# Hamsters:d



## MurphyMoo (Nov 29, 2008)

Ive been dying to get a hamster for ages and my friend just got one called Mr Peachy, hes lovely, which has made we want one even more, my mum has agreed but my dad isnt so animal loving. 

Does anyone have any tips on hamster care and suplies??

Ive seen so many cages which are so small and i think it is cruel that so many people keep hamsters in cages the size of a toaster!! 

Me and my mum were looking at cages and tanks and we thought most of them were too small and so we started looking at fish tanks/ aquariums which i think are better as they cant be chewed through and are much larger.
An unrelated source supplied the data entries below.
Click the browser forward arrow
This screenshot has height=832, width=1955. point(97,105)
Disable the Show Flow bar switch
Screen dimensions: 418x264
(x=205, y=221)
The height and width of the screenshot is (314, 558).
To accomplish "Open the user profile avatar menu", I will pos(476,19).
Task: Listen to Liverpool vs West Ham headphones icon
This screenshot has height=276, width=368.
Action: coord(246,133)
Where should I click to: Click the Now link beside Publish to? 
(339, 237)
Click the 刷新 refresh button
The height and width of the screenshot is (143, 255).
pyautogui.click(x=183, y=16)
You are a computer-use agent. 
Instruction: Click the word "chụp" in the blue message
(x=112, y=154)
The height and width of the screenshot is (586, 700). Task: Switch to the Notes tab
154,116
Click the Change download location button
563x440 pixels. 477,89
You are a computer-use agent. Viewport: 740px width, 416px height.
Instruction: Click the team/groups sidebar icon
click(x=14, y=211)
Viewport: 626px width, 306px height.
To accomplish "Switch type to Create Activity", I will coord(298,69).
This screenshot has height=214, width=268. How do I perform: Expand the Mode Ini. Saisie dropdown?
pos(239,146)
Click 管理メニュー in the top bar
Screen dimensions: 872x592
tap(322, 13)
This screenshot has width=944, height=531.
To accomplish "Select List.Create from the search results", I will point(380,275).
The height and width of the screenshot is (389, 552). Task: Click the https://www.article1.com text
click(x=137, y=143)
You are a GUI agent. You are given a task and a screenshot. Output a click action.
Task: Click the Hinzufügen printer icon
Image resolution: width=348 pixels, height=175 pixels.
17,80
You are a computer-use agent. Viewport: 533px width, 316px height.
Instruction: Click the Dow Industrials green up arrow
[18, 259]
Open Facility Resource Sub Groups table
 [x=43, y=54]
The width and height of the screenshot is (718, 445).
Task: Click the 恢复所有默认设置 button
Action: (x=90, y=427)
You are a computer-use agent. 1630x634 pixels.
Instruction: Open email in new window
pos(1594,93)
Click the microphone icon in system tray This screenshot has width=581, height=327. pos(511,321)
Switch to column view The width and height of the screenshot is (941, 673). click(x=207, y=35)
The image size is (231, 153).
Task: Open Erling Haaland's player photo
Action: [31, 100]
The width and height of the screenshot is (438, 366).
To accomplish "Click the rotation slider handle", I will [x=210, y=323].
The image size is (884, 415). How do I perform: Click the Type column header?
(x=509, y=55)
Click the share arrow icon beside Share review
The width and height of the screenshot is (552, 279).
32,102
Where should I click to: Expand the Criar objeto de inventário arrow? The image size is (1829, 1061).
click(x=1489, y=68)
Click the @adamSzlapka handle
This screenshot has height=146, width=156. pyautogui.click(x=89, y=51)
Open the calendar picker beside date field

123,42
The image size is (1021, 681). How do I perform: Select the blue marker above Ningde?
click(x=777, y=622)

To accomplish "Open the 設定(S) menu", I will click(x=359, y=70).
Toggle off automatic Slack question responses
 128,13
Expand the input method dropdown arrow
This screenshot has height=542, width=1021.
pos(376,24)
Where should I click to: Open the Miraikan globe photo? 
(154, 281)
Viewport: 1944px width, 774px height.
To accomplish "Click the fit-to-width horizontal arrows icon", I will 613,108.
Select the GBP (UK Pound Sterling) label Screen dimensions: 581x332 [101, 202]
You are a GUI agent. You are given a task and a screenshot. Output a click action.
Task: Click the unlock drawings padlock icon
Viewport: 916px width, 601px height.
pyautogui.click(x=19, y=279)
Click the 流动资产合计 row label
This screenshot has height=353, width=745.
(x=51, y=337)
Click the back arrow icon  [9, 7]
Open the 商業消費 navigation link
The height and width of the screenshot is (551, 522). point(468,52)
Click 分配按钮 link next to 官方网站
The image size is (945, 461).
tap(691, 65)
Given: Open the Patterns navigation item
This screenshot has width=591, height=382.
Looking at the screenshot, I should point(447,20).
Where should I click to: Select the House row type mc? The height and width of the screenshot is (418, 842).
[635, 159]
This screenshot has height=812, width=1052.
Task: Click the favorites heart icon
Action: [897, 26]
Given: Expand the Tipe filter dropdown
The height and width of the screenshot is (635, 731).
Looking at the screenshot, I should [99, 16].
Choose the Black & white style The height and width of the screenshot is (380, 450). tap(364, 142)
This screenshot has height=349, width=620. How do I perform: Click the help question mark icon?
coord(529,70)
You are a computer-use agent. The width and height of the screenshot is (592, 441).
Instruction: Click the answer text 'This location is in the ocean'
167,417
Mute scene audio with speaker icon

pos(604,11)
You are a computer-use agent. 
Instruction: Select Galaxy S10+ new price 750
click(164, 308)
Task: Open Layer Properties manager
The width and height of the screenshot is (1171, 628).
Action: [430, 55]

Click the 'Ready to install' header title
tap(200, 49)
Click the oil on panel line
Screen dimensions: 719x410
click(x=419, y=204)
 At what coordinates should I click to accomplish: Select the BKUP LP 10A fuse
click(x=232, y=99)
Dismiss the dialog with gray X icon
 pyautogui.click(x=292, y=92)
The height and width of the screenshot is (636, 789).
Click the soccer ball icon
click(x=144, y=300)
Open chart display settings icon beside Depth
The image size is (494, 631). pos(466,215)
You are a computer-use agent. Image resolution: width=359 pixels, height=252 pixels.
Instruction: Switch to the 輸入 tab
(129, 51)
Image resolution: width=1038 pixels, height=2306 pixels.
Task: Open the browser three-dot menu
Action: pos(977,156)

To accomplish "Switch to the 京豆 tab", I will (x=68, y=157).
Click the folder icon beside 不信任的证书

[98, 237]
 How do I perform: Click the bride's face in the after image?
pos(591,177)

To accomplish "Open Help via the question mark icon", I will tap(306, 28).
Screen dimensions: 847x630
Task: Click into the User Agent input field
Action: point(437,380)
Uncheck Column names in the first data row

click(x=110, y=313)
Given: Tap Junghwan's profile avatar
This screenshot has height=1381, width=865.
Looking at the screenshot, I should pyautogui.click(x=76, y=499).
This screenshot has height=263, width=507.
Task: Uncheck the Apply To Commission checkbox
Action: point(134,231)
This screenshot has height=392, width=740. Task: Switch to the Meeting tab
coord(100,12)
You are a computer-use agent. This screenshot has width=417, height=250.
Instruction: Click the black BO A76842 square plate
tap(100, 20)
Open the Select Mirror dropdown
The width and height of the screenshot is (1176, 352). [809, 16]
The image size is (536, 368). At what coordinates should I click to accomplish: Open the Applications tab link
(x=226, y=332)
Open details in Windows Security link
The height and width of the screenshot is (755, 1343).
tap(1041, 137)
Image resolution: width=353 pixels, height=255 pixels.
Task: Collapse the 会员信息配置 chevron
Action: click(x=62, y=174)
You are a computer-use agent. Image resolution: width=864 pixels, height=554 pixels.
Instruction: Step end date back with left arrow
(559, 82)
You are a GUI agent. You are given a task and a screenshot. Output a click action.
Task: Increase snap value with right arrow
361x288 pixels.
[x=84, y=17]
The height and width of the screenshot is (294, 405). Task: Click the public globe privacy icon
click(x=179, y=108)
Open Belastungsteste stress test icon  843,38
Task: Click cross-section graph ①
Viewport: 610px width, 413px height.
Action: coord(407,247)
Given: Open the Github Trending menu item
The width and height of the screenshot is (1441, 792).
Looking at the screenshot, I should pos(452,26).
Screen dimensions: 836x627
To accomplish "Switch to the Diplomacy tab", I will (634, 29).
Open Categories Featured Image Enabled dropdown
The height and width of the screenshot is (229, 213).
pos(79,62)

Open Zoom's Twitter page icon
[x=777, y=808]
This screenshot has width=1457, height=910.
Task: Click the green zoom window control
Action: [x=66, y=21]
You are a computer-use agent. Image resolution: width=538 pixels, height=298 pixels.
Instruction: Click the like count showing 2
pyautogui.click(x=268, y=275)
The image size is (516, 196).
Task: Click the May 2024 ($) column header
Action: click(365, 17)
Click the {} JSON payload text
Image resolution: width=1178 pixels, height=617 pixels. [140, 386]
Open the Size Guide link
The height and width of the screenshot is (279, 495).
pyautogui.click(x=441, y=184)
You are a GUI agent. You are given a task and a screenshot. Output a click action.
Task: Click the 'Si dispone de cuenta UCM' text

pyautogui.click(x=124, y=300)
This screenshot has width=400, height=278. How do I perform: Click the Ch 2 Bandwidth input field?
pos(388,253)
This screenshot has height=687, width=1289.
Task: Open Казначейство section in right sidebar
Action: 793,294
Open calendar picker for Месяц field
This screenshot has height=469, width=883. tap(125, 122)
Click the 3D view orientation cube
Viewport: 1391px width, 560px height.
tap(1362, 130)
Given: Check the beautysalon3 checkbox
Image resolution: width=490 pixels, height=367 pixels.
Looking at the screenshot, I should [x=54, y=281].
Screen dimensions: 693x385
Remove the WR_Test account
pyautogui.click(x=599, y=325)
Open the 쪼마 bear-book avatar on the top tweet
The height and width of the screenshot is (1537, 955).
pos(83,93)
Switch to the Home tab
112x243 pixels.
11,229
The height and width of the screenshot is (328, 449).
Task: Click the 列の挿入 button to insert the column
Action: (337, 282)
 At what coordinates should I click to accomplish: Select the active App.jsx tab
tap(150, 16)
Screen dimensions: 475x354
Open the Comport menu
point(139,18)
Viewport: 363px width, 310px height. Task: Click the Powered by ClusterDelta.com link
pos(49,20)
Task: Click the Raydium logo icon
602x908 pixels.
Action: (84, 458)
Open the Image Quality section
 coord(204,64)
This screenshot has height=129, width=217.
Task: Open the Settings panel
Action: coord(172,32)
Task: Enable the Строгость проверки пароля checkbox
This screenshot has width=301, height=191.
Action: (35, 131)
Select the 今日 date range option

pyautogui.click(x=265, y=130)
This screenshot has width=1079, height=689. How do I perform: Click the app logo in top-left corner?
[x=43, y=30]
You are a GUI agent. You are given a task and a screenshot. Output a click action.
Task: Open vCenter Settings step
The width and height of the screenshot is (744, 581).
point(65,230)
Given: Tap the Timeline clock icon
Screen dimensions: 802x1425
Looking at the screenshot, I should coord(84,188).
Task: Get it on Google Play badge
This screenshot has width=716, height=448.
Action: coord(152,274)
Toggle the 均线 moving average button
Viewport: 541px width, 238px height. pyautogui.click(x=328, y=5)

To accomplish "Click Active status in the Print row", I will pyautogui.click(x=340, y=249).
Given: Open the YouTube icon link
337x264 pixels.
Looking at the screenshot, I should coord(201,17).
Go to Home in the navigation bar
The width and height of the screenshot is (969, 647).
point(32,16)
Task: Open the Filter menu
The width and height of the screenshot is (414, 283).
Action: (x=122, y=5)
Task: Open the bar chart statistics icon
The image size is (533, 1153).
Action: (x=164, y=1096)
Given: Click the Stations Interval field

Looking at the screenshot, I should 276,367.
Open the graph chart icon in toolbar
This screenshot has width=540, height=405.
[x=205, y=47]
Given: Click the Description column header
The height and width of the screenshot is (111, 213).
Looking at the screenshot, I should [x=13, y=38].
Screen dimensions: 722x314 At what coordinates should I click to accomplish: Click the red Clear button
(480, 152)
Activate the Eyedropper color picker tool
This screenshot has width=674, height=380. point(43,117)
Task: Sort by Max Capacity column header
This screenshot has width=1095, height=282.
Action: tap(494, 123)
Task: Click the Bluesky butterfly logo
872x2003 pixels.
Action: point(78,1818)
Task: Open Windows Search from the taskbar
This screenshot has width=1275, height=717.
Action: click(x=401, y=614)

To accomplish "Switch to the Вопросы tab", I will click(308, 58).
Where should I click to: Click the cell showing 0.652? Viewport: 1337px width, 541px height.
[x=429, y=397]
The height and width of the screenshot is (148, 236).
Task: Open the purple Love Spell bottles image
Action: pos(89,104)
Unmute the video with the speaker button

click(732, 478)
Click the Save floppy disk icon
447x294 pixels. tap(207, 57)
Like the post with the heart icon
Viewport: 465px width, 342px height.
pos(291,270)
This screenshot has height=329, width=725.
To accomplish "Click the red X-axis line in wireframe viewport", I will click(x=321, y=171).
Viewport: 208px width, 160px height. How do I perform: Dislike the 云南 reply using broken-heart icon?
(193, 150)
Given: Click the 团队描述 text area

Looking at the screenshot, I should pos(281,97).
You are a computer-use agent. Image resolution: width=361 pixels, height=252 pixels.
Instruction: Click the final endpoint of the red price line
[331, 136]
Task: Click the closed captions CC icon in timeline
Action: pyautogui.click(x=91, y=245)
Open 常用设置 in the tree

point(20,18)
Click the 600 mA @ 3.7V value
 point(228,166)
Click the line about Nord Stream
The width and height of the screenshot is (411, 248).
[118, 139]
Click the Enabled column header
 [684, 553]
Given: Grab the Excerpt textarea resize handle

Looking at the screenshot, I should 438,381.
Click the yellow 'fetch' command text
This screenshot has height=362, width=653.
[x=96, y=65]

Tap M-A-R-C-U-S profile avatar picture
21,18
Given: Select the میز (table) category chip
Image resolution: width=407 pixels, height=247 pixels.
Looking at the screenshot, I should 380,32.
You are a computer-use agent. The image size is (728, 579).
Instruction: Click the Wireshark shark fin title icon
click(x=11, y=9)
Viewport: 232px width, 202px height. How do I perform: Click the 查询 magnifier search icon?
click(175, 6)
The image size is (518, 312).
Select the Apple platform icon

Anyway if you have anytips about anything to do with hamsters or gerbils could you let me know


----------



## thedogsmother (Aug 28, 2008)

Gerbils would need a tank, if its a syrian hamster the absolute best cage is a hamster heaven they are expensive new but you can regullarly get them for about £40 on ebay. I dont know a lot about gerbils other than you should always keep them in tanks but any hamster questions you have I will try to help out if I can.


----------



## MurphyMoo (Nov 29, 2008)

Thankyou very much.


----------



## MurphyMoo (Nov 29, 2008)

I have a question. 

Well i have a cat and he is very much a hunter!! But im not sure what i could do to make sure he doesn't eat my hamster (if i get one!)!! I have shelfs but i think it would be awkward to clean out the tank or handle the hamster because the shelf is fairly high up. ''/


----------



## thedogsmother (Aug 28, 2008)

I have three cats, all hunters and I have 7 hamsters, as long as the cat cant get into the cage or knock it off wherever it is so that the cage comes open there shouldnt be a problem, Syrian hamsters especially are usually unconcerned about cats well mine are anyway, they tend to ignore the cats and because they dont get a reaction the cats tend to ignore the hamsters.


----------



## dee o gee (May 21, 2010)

Iv a cat and two hamsters (a dwarf and a syrian but in 2 different cages) and have never had any problems, shes not really a hunter but she is still a cat so will chase and probably play with and kill something small. I had at one stage 2 dwarves and I used to trust her with them so much that id let them run on top of her, always supervised of course.  I wouldn't do the same with my syrian as Id be worried about Dora (the hamster) biting the cat, as she can be pretty nippy at times (my fingers are proof of this ) 
But she is allowed in the room with them unsupervised, as she sometimes sleeps on the bed beside them, and its funny to watch as bunty (the cat) will walk around and around the cage and dora will follow her around in the cage.  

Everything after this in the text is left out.